Berlin’s New Church of Nothing
A new worship center in the former East Berlin represents the ultimate secular view of religion. It also reflects the kind of cultural future the American left envisions for the U.S.
The House of One, to be built on the foundation of a demolished church, will enable Christians, Jews and Muslims to worship under one roof. Each faith will have its own sanctuary surrounding a central hall that will serve “as a place of public encounter, much like an urban square surrounded by different buildings,” according to the architectural firm Kuehn Malvezzi. Contractors will lay the foundation stone in May, and construction is expected to take four years.

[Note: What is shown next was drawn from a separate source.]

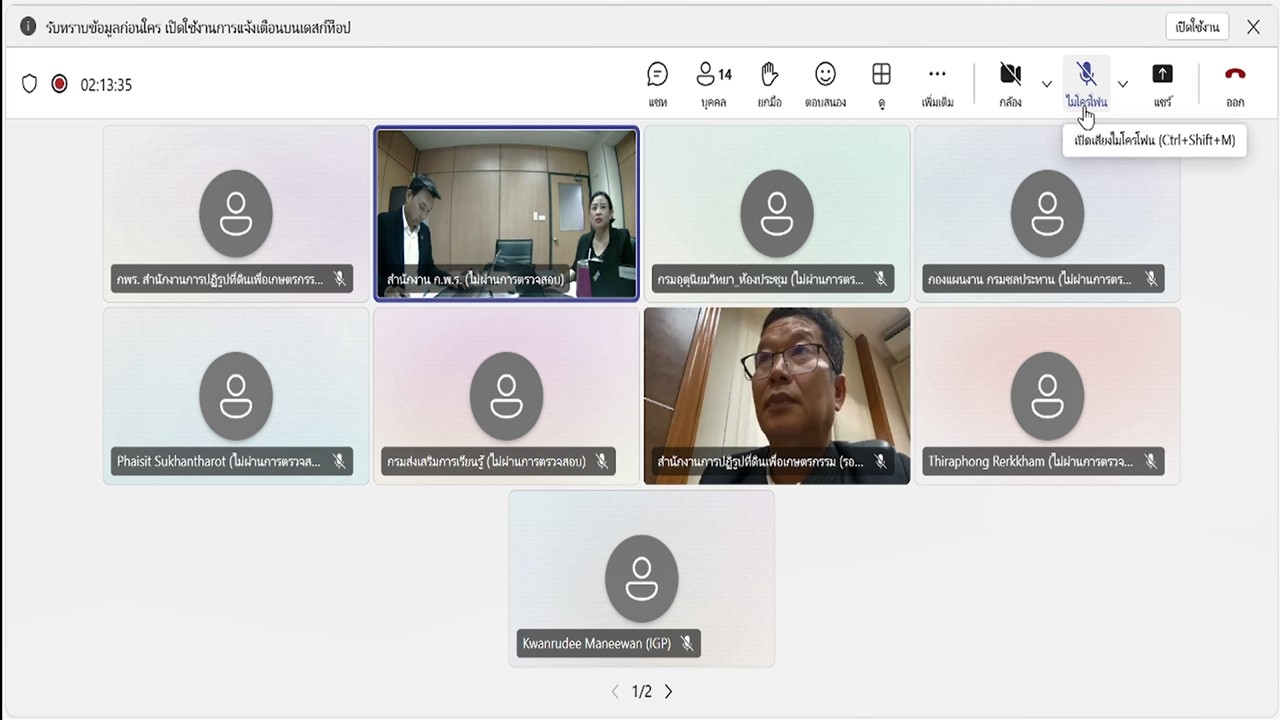This screenshot has width=1280, height=720.
Task: Show the people list with 14 participants
Action: coord(713,84)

“East Berlin is a very secular place,” Roland Stolte, a Christian theologian involved in the project, told the Guardian. “Religious institutions have to find new language and ways to be relevant, and to make connections.” In other words, religion must conform to, not challenge, the secular ethos.
The House of One’s boxy, modernist, sterile architecture expresses that idea. In trying to incorporate features from all three faiths, the building reflects none of them. In trying not to offend, it fails to inspire. If architecture, like art, reflects a civilization’s values, then the House of One represents the victory of functional utilitarianism over transcendence. Why would a devout Christian, Jew or Muslim worship in such a place when Berlin has regular churches, synagogues and mosques?
The House of One embodies the secular view of religion as secondary, if not destructive, to human identity and progress. The divinities being worshiped are not Yahweh, Jesus or Allah but diversity, multiculturalism and inclusion. The project’s organizers even sought input from those who identified with no religion.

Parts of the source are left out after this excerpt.